The question of hanging Christmas lights safely is a bit different, however poses the same risks as a job site. Most of the time though an individual hanging Christmas lights is untrained on ladder and roof safety. For example, the individual is most likely on the roof once or twice a year.
No matter how many times a person is on a roof there are several hazards. Weather conditions and the person’s attire play a big part in safety. Also, the pitch of the roof and location of the structure matter.
An alternative to hanging Christmas lights from the roof would be to decorate from the ground level. This would eliminate the majority of the risks that this activity poses. Also, hiring a trained professional to hang and tear down lights for you is another safe option since they will have the right equipment, can hang them safely and will be properly tied off.
This is a good reminder that at home as well as in the workplace one should always work to eliminate hazards. Eliminating any fall hazard is preferred. One should find ways to complete tasks without working at heights.
Passive Versus Active Fall Protection Restraints
If one cannot eliminate the fall hazard, there are two forms of fall protection restraint; passive and active.
Passive is where a worker does not use a personal fall arrest system (PFAS). Some forms of passive fall protection are guardrails or barricades placed near an edge. Relating this to outside holiday decorations would be decorating elevated windows from inside the home.

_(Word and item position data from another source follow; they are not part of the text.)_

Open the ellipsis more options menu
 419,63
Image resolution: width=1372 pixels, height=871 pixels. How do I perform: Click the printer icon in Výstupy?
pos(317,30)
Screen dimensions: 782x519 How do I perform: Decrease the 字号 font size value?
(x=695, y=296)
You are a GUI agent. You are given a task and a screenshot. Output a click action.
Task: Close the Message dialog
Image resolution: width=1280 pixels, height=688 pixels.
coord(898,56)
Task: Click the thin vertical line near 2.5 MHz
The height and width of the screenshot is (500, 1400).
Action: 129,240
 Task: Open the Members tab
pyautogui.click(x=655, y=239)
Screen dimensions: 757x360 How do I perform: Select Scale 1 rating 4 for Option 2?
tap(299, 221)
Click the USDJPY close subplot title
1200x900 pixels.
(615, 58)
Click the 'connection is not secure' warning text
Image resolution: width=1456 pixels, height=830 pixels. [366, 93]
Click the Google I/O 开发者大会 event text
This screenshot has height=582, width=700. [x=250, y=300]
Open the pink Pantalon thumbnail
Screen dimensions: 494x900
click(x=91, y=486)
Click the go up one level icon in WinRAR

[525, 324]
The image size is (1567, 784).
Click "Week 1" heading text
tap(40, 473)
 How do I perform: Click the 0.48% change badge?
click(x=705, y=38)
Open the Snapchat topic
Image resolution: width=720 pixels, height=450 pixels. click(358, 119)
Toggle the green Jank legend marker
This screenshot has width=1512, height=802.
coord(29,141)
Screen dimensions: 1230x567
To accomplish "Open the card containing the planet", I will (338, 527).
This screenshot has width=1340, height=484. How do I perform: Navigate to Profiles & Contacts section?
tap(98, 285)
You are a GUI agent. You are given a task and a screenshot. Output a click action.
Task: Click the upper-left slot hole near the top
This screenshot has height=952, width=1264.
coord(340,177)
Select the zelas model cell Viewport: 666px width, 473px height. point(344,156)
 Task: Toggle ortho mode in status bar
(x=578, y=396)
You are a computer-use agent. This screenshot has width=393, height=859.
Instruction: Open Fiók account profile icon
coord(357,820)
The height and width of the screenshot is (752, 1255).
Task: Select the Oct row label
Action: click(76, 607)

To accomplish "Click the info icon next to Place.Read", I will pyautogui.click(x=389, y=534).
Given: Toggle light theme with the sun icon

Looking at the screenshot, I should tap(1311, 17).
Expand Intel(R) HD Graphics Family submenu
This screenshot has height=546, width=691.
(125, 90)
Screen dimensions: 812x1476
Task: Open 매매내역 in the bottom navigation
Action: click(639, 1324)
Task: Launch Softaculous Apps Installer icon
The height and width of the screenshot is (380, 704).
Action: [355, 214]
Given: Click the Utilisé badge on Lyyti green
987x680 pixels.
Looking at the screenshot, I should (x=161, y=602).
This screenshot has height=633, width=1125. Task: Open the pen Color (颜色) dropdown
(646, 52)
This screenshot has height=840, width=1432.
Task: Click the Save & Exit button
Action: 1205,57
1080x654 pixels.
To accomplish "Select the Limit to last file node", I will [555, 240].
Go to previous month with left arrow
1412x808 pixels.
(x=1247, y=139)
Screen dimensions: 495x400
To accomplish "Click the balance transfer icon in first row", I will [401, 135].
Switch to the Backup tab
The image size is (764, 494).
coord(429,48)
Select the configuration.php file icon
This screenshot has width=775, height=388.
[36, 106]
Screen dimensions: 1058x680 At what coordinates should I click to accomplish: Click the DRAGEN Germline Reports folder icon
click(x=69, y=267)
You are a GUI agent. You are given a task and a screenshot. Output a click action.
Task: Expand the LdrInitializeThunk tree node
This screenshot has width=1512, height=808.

Active Fall Restraint involves the worker wearing a full body harness and complete personal fall arrest system. In the case of holiday decorations a good solution would be to utilize a roofer’s bucket kit. The roofer’s bucket kit includes a reusable roof anchor suitable for most residential applications as well as a vertical lifeline assembly to use as a positioning device and a full body harness.
Getting Started With A Personal Fall Arrest System
As a last resort, one would work in fall arrest, meaning that a fall to a lower level could occur but the user has a personal fall arrest system rated and tested for arresting a fall.